This function is used to generate a unique code from a word. Part of the hash can then be used to obtain the base indexes of linked-lists for rapid retrieval of data. I use this algorithm in Asmosphere to lookup the opcodes for the instruction set keywords.
The base index is formed from the lower 9 bits of the hash code, giving 512 base locations for a linked list. The full 32 bit hash code is used to get a precice match - traversing the linked list.
Very few steps are required to locate the data.
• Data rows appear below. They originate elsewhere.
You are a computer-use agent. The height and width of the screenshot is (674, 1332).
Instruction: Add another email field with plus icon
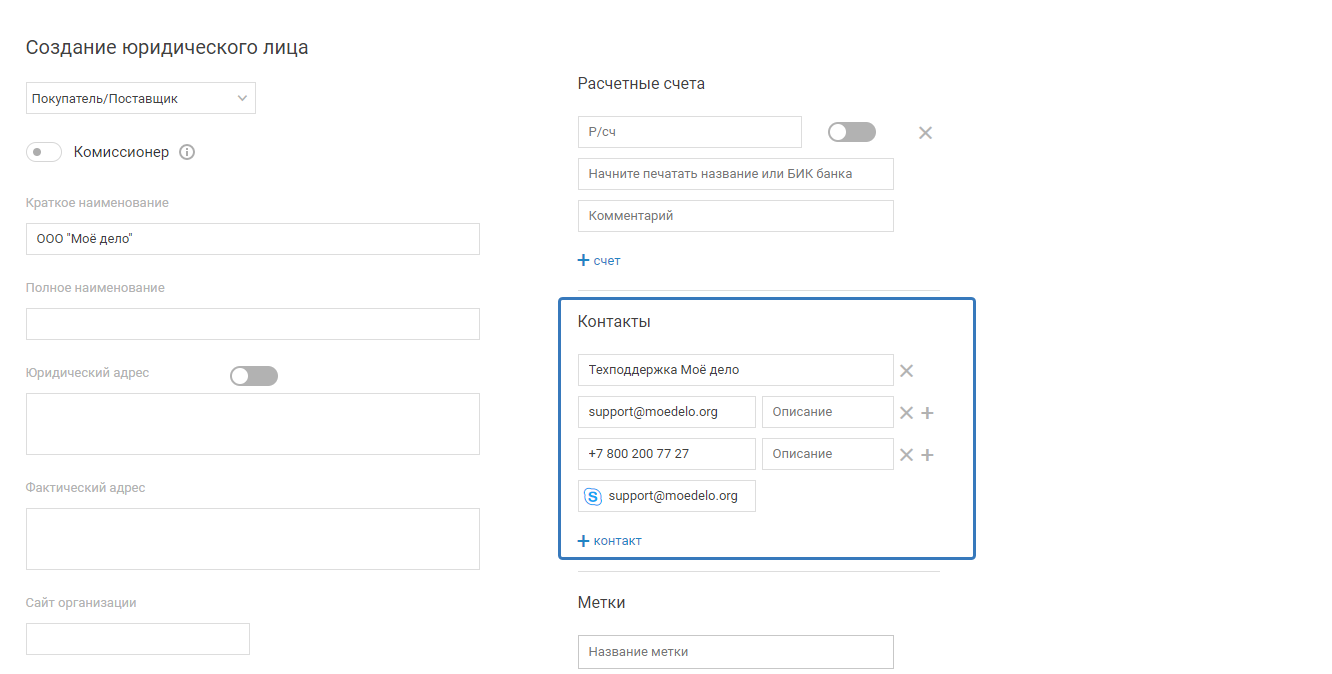927,413
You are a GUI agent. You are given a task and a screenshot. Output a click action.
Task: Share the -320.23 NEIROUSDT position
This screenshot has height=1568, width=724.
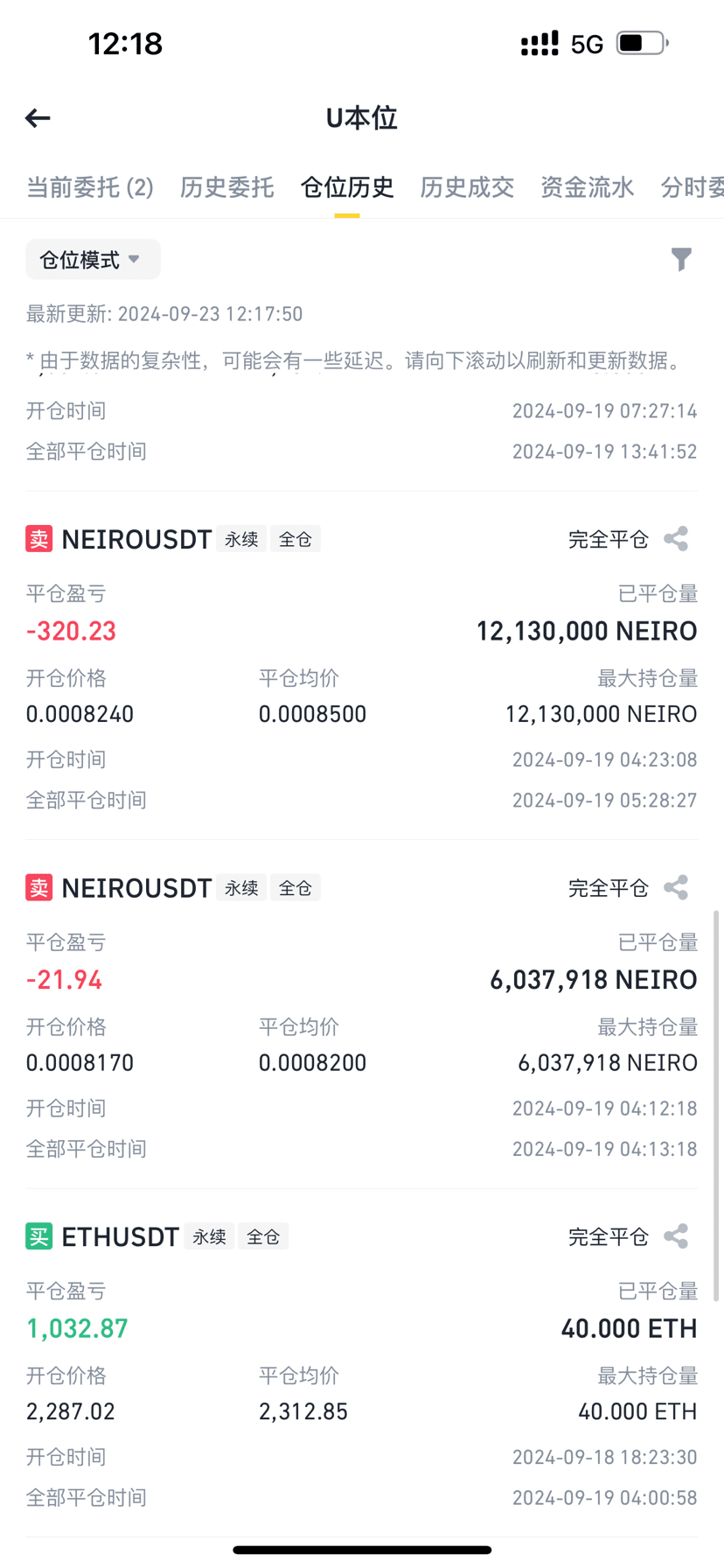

In the case of 300 keywords, most are located within two steps.
PowerBasic
#COMPILE EXE
#DIM ALL
FUNCTION hashcode(s AS STRING) AS LONG
DIM le AS LONG
DIM p AS LONG
le=LEN(s):p=STRPTR(s)
! xor eax,eax
! mov ecx, le ' length
! mov edx, p ' name pointer
! mov ah, cl ' length
! mov al, [edx] ' 1st letter
! shl eax, 8
! mov al, [edx+1] ' 2nd letter
! shl eax,8
nextchar:
! rol eax,1
! xor al, [edx]
! inc edx
! dec ecx
! jg nextchar
! mov function,eax
END FUNCTION
FUNCTION PBMAIN () AS LONG
MSGBOX "movups "+HEX$(hashcode("movups"))
END FUNCTION
FreeBasic
function hashcode(s as string) as long
dim as long le
dim as any ptr p
le=len(s):p=strptr(s)
asm
xor eax,eax
mov ecx, [le]
mov edx, [p] ' name pointer
mov ah, cl ' length
mov al, [edx] ' 1st letter
shl eax, 8
mov al, [edx+1] ' 2nd letter
shl eax,8
nextchar:
rol eax,1
xor al, [edx]
inc edx
dec ecx
jg nextchar
mov [function],eax
end asm
end function
Charles,
I'm very interested in this function.
As you know I'm using something very similar in thinBasic to maintain and use different Hash Tables for Keywords, variables, ...
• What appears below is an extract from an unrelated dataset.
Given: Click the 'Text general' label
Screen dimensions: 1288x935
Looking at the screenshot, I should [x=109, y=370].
Your function is very efficient compared to mine. One problem of mine version is that I need that the hash key is a number between 1 and MaxRange where MaxRange can vary depending on the hash table (every hash table has its own max number of buckets where every bucket is a pointer to a linked list).
The following is my function compare to yours. Do you have any idea on how to improve perfomances (of mine of course ;) yours is already very fast ).
Thanks a lot
Eros
PB Code:
#COMPILE EXE
#Dim All
Function hashcode(s As String) As Long
Dim le As Long
Dim p As Long
le=Len(s):p=StrPtr(s)
! mov ecx, le ' length
! mov edx, p ' name pointer
! mov ah, cl ' length
! mov al, [edx] ' 1st letter
! shl eax, 8
! mov al, [edx+1] ' 2nd letter
! shl eax,8
nextchar:
! rol eax,1
! Xor al, [edx]
! inc edx
! dec ecx
! jg nextchar
! mov Function,eax
End Function
Function HashTable_Hash(ByVal ptrKeyBuffer As Byte Ptr, ByVal MaxRange As Long) As Dword
Static gdwN As Dword
gdwN = 0???
Do While @ptrKeyBuffer
gdwN = 31??? * gdwN + @ptrKeyBuffer
Incr ptrKeyBuffer
Loop
Function = gdwN Mod MaxRange + 1&
End Function
Function PBMain () As Long
Dim Counter As Long
Dim MaxLoops As Long
Dim T1 As Double
Dim T2 As Double
Dim sKey As String
Dim pKey As Byte Ptr
sKey = "movups"
pKey = StrPtr(sKey)
MaxLoops = 1000000
T1 = Timer
For counter = 1 To MaxLoops
hashcode(sKey)
Next
T2 = Timer
MsgBox "Time to perform " & Str$(MaxLoops) & " loops: " & Format$(T2 - T1, "#0.000")
T1 = Timer
For counter = 1 To MaxLoops
HashTable_Hash(pKey, 8000)
Next
T2 = Timer
MsgBox "Time to perform " & Str$(MaxLoops) & " loops: " & Format$(T2 - T1, "#0.000")
End Function
Hi Eros,
Ideally the max number of buckets should be a power of 2 then you simply grab the required number of bits off the lower end of the hash. eg hash and 63 (6 bits) to use as the bucket index.
bucket=hash and 63
which is the same as:
! mov eax,hash
! and eax,63
! mov bucket,eax
Taking a modulus for the address is best avoided because division is expensive (40 clocks), but supposing you needed an index for 96 buckets then you could take the first 6 bits, and add the next 5 bits. This sounds cumbersome but it is about 6 times faster than a modulus.
! mov edx,hash
! mov eax,edx
! and eax,63
! shr edx,6
! and edx,31
! add eax,edx
! mov bucket,eax
bucket now contains a value in the range 0..95.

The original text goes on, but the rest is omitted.